Reglas para cocinar con cannabis

Complejas explicaciones químicas a parte, los cannabinoides y, en especial, el popular THC son muy propensos a llevarse bien con los lípidos. En cualquiera de sus formas. Por el contrario, cualquier contacto con el agua será meramente aromático: no nos subirá ni el pelo. 

Si empleamos una grasa, no solo el aroma se impregnará en la preparación (y en tu casa, al menos por un rato). Los preciados componentes psicoactivos también. Cocinar con cannabis es un proceso delicado pero, con paciencia y tesón, le alegrarás la noche a cualquier malhumorado, a ti mismo y a tu pareja.
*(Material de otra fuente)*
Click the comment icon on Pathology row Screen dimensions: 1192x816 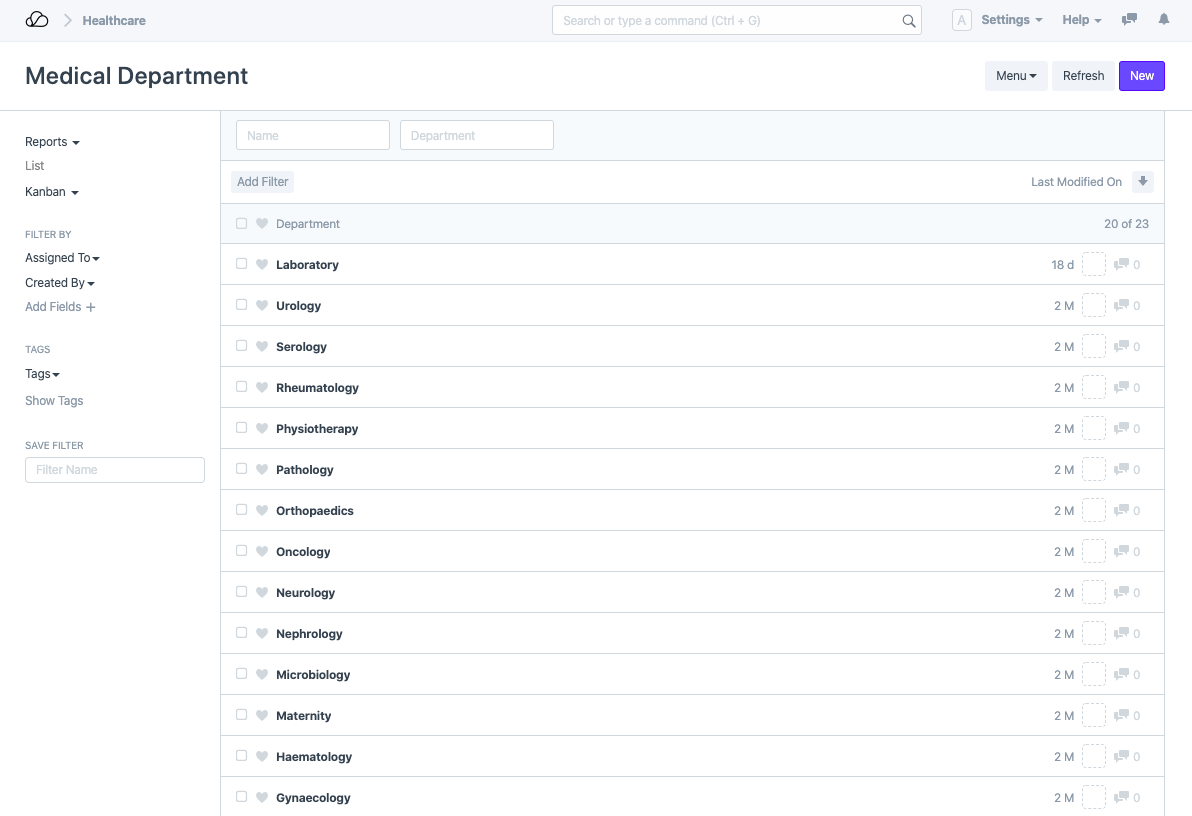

Cena romántica a la luz de los porros

Antes de cualquier sueño lúbrico, es importante que prestemos atención a la olla.

Lo primero: la marihuana.

¿Cuánto?

Pues depende. A no ser que seas Bob Marley y hayas cosechado, lo que tendrás a mano son unos cuantos gramos de cogollos. Si puedes procurar que sean buenos, gorditos y brillantes, mejor. 

Entre mejores cogollos, mejor resultado. Utilizar marihuana de baja calidad para cocinar con cannabis puede arruinar tu preparado, sobre todo si está adulterada. Si es del mercado negro, hiérvela en agua unos minutos antes de descarboxilarla. Por el contrario, si tienes la suerte de tener buena marihuana ¡bien! Ya hiciste la mitad.

¿Descarboxila… qué?

Descarboxilar los cogollos de cannabis es sencillo. El proceso consiste en darles un golpe de calor, buscando el mismo resultado que se obtiene al fumar: un cambio químico que convierte en biodisponibles los componentes psicoactivos. 

Lo mejor es triturar los cogollos no demasiado fino, utilizar un horno y procurar ser respetuosos con la temperatura. Si superamos por mucho los 130° o el tiempo apropiado, quemaremos la yerba y obtendremos un montón de cenizas nada sexys.

También debes saber que este proceso convertirá tu cocina en un club de fumadores. Los terpenos liberados al cocinar con cannabis son potentes y deliciosos, pero pueden importunar a tus vecinos. Como consejo, tuesta o hierve canela, nuez moscada y especies. Si preguntan, estás haciendo un bizcochazo o un arroz al curry. 

En caso de que ahorraste para conseguir 5 gramos de flores, o llamaste a tus amigos para juntar 15, de eso dependerá cuánto tiempo deberás descarboxilar. El mejor indicador es el color dorado-marrón delicioso, o GBD en inglés.

Este efecto se suele asociar a la reacción de Maillard, y también le sucede a las patatas rostizadas y a la carne de las hamburguesas. 

Tiempo y temperatura

Un principio, seguro y preciso, para cocinar con cannabis es no superar los 30 minutos de cocción a 130°. Otra configuración interesante sería bajar hasta los 110° y prolongar la cocción 45 minutos. En cualquiera de los casos, cuando alcance un color dorado, apaga el fuego. 

La descarboxilación muy rara vez superará los 30 minutos, a menos que estés experimentando con hacerlo a baja temperatura para extraer más CBD. A más temperatura y menos tiempo, mayor THC. A menos temperatura y más tiempo, más medicinal y menos psicoactivo. 

Debes estar muy atento cocinando con cannabis, sobre todo si buscas un “tostado” perfecto en 10 minutos, a alta temperatura. Si lo logras, eres un campeón. Pero no te pases. Utilizar muy poca yerba y fuego alto es un camino seguro a tener que fumar chustilla chamuscada, para al menos sentir algo.


Cuando ya tengas cogollos descarboxilados, con un colorido digno de una hamburguesa, es tiempo de infusionarlos en grasa, alcohol o cualquier cosa que tu estómago interprete como nutritiva.